Who would have thought that such an unappetizing waste could provide the gas to cook our next meal? Actually, using dried dung as fuel is nothing new. It has been used as an energy source for thousands of years in heating and cooking. Grazing animals left a lot of patties along the way and nomadic peoples needed fuels accessible as they traveled, not hauled with them.
But human waste, at least in modern times and most countries, is not generally considered a good source of fertilizer or fuel. It just seems wrong, even after being decontaminated of pathogens.
The current process of most city waste-water treatment plants is to oxygenate the liquids and solids that are flushed down toilets and sewers (after getting out the inorganic and undesirable things that should never have been flushed anyhow) so that the “clean” water can be dumped into rivers, streams and oceans. The remaining sludge is sometimes used as fertilizer and municipalities are delighted to be rid of it. There are varying opinions about whether the sludge can be free of toxins such as cleaning products and pharmaceutical drugs. But the methane gas released in the digestion process often goes into the air, contributing to climate change.
Using “biogas” produced from decomposing plant material is not uncommon on farms and small scale operations, often for running machinery and farm vehicles. Some water treatment facilities wisely use the gas to run the facility itself. But the large scale distribution of “bio-methane” from sewage treatment through city infrastructure to arrive as gas in U.K. homes is beginning to be a viable option. U.K. company, Severn Trent, the second largest publicly traded water company, uses the sludge from treating the waste of 2.5 million residents and feeds it into sixteen anaerobic digesters, which they refer to as “concrete cows,” to digest the sludge and “pass gas” for home consumption as “green gas.”
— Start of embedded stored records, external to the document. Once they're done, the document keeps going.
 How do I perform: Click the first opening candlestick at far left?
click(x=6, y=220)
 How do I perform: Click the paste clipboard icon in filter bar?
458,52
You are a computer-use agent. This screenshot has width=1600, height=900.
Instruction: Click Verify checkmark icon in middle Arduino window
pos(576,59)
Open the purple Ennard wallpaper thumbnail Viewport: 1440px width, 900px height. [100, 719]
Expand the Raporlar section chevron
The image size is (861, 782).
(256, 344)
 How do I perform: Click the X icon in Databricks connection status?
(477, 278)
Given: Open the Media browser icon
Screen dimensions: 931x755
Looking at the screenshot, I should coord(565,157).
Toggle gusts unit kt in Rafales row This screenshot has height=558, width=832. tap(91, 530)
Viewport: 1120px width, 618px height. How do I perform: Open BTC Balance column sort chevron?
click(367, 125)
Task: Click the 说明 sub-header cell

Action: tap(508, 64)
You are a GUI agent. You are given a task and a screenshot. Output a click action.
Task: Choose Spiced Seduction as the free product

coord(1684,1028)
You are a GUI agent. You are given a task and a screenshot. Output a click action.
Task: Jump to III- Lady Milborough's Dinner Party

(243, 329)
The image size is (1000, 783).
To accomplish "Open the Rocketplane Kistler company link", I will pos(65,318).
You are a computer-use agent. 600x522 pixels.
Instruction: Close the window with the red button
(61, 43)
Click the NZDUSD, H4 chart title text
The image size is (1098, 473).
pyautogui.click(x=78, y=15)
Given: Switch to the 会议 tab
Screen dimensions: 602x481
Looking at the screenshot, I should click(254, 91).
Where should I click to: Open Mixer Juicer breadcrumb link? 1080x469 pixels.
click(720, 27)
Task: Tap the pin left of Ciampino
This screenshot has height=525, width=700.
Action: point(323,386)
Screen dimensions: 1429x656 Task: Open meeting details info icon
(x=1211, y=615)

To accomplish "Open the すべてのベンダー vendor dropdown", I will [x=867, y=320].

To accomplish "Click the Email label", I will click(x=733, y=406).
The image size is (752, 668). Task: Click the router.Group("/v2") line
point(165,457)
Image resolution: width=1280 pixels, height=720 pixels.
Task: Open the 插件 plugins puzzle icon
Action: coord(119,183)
The U.K. company joins ranks with only a few others worldwide that dare to tap the power of poo for home methane use, though others have used it to generate electricity for distribution, such as the Washington, D.C. plant that powers 11,000 homes.
Bio-methane, whether generated from plants, dung, or people poo, can be a viable energy source to fuel our homes for cooking and heating, and to gas up our vehicles for mobility, while emitting 95% less carbon that contributes to greenhouse gas.
If this becomes a common source of energy in our future, how wonderful it will be that we can all eat, drink, and be merry, knowing that our end product will power our homes and cook our next meal instead of just being flushed down the commode. What a gas!